There are some innovations only big companies can pull off, but there is also plenty that their size prevents them from doing and at times they need to partner with other companies and overcome their differences; here’s how Diageo does it.

Start with something broken: Innovation departments exist to solve problems rather than to bring in tech for its own sake. Speaking at ad:tech (London, September 2019), Benni Lickfett, Diageo’s head of technology and innovation, explained how his department set out to fix sampling. (For more read WARC’s in-depth report: Diageo’s model for collaborating with startups.)

When Diageo brought out a dairy-free Baileys ‘Almande’, the typical sampling campaign of handouts on Oxford street was clearly ineffective because the product was designed for a very specific subset of people.

This led to a partnership with the sampling startup, Send Me a Sample, which allowed people to ask their Google or Amazon voice assistants to send out a sample to their address.

Scarcity: Some critics of big corporates’ innovation efforts alight on the problem of too much funding. Where startups can only follow a strategy as far as their funding will take them, a big company can keep ploughing money into an idea, whether it’s working or not.

Lickfett advocates an idea of metred funding, which means unlocking funding for projects in instalments off the back of key stages both with partners and internally. This keeps teams to deadline and pushes aggressively toward important product elements like minimum viable offerings or in-market testing.

It’s not the only company employing these methods, big publicly listed firms like GE, Citibank, and Dropbox have all put it to use.

Scalability: Assess potential partners/investments for scalability rather than scale. Lickfett’s observation is that big corporates tend to be obsessed with the scale that a technology, format, or medium already has. However, this thinking precludes your being ahead of the curve and benefiting from that growth.

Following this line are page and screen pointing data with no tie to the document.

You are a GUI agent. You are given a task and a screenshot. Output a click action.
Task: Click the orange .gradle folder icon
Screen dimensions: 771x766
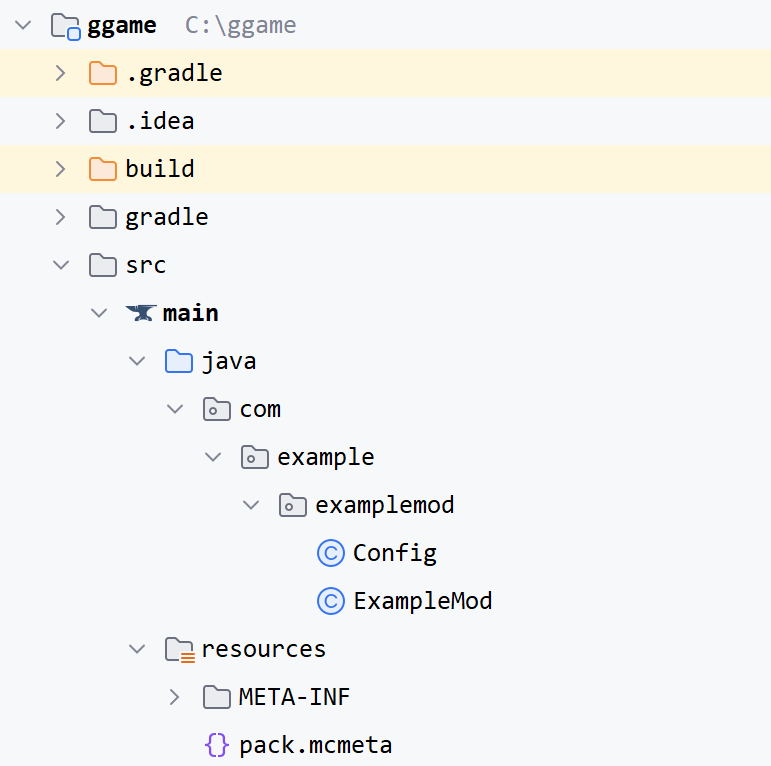point(103,73)
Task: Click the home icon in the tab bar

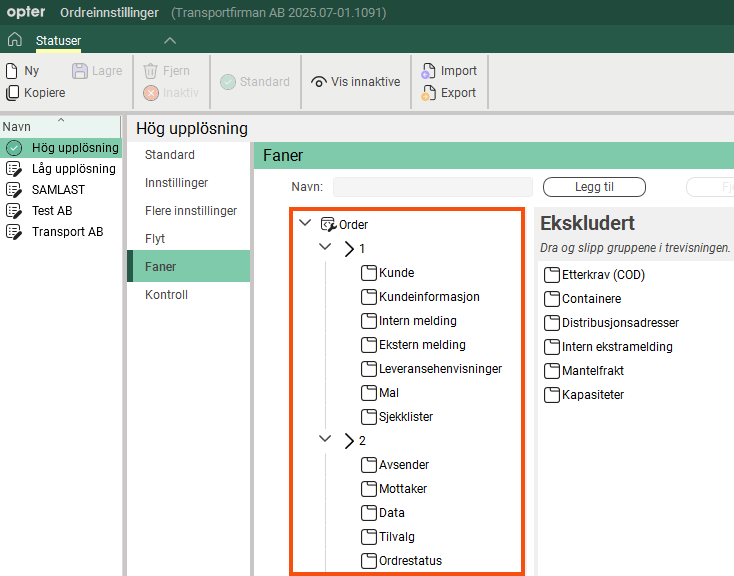Action: pos(14,40)
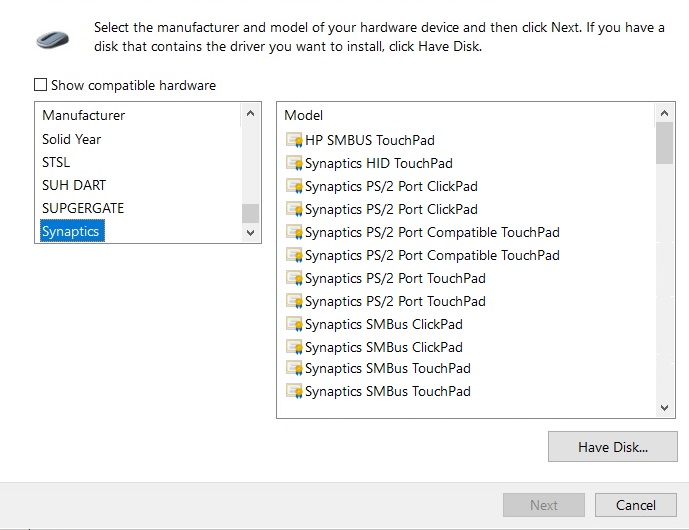689x530 pixels.
Task: Select the Synaptics manufacturer entry
Action: click(x=71, y=231)
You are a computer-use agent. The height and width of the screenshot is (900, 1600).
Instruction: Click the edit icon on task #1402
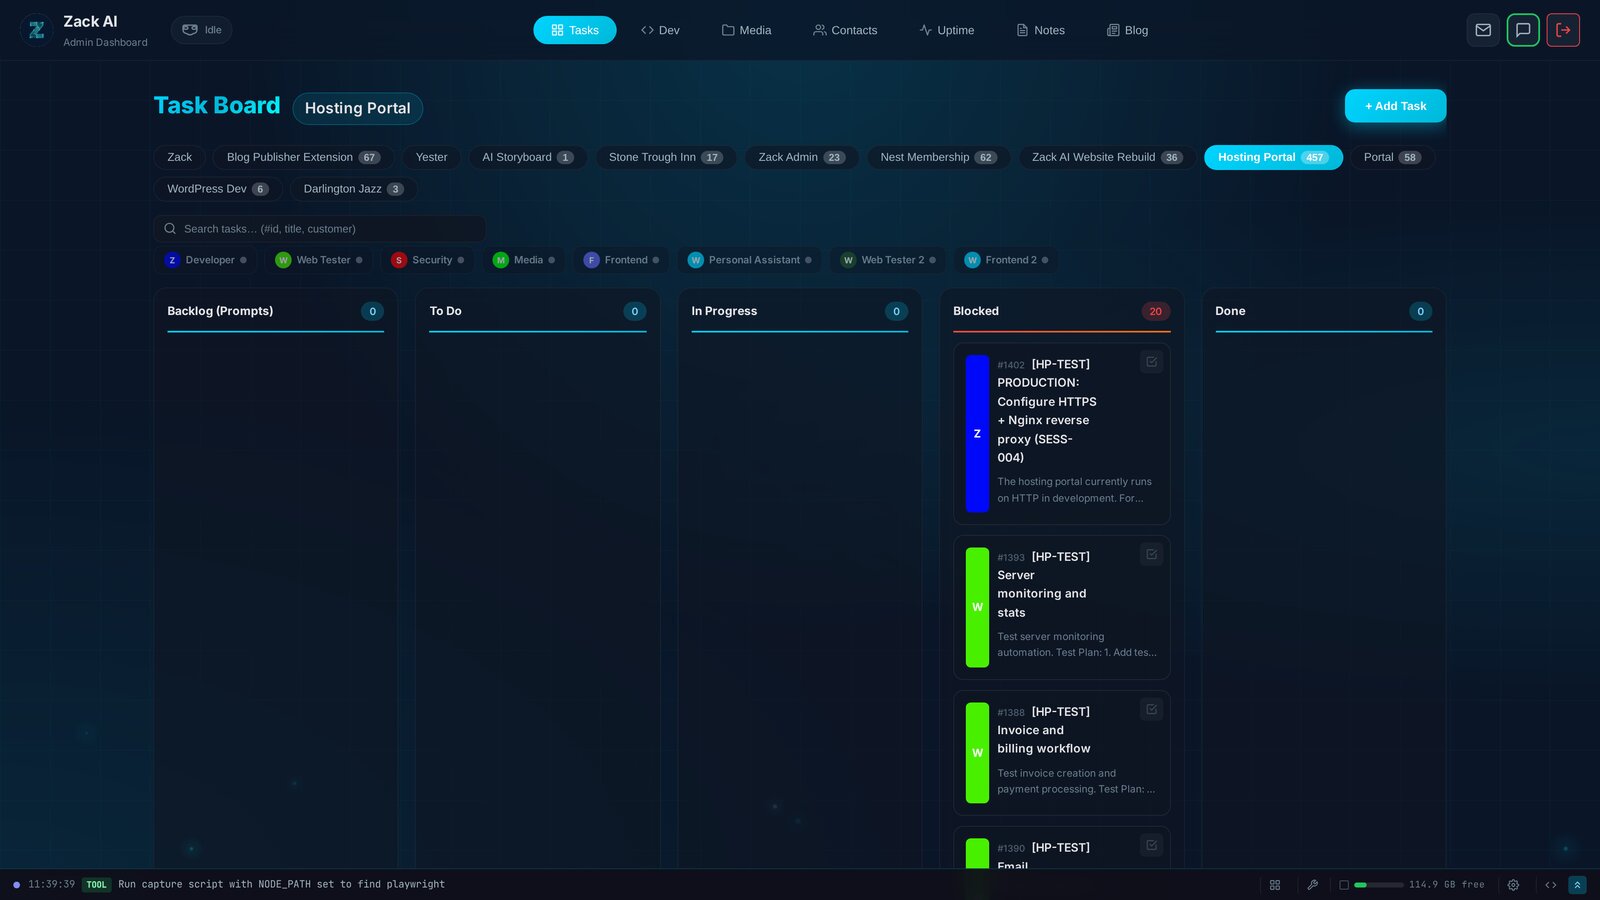1152,362
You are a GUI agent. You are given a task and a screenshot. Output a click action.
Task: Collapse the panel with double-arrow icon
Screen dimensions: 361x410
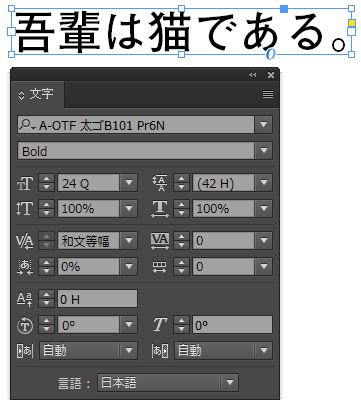pos(253,75)
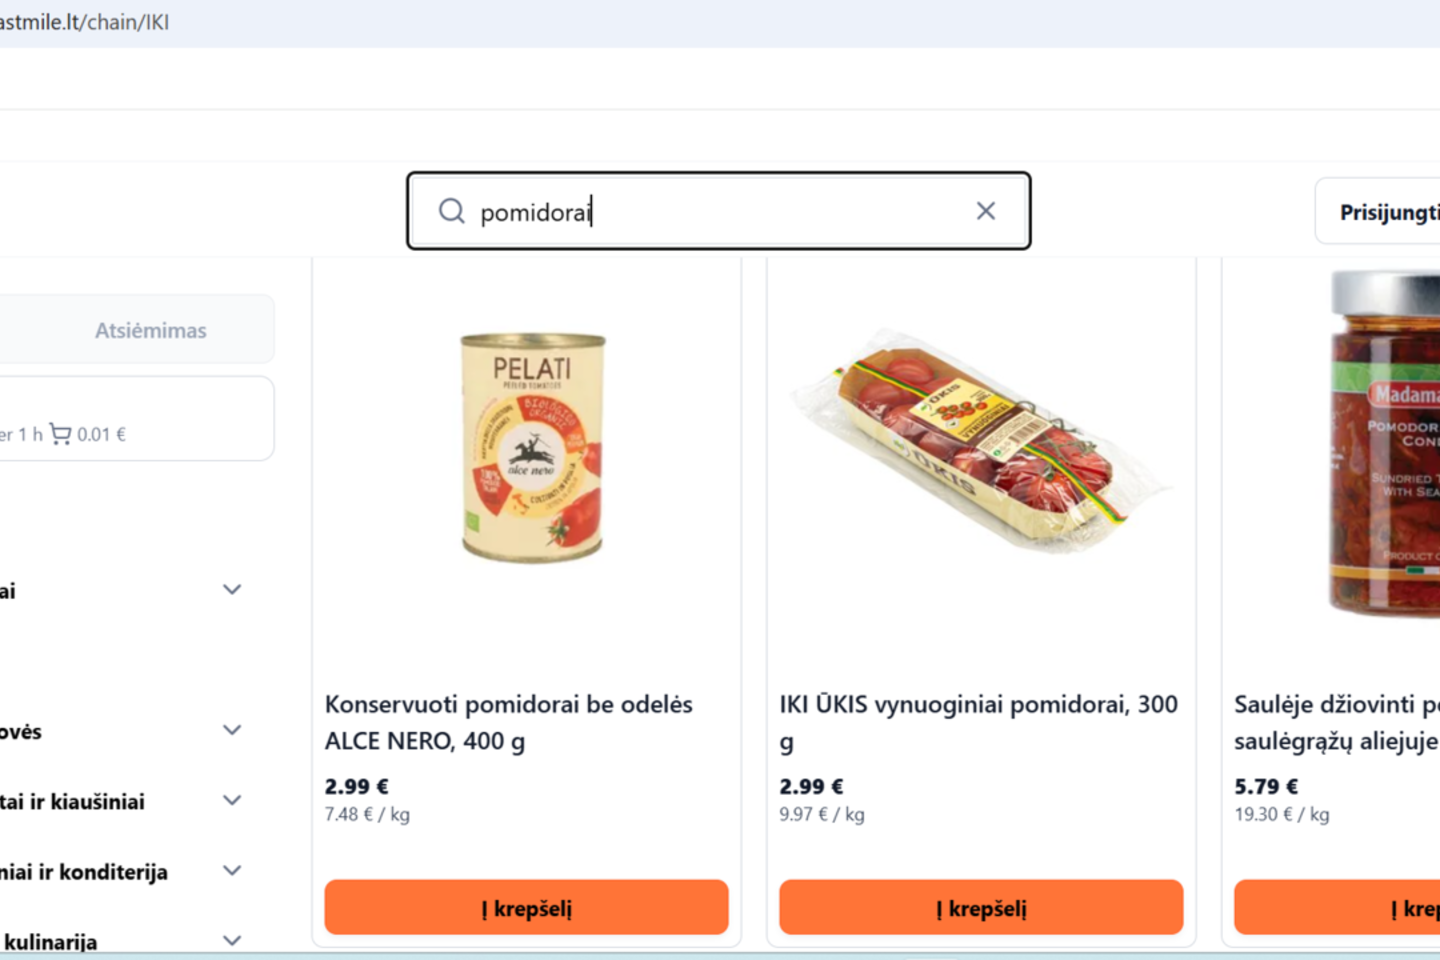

Help them navigate your organisation: Startups and big corporates, after all, speak and operate very differently. Corporate timelines are different, and decisions will take longer than they are used to, far longer.

It’s important, when bringing in a startup, that they begin to build a network through the organisation that will help them to keep the project going. As Lickfett noted, there is always churn in big corporates and it’s not impossible that their champion in the organisation might end up elsewhere, and the startup is left without support.